• **Records from a data collection**:
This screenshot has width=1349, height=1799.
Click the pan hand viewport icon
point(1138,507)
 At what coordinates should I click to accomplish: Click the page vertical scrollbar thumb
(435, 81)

• **What this task involves**:
Every record must be transcribed precisely, down to the last character.

• **Exercise answer**:
This screenshot has width=1349, height=1799.
Click the pan hand viewport icon
point(1138,507)
 At what coordinates should I click to accomplish: Click the page vertical scrollbar thumb
(435, 81)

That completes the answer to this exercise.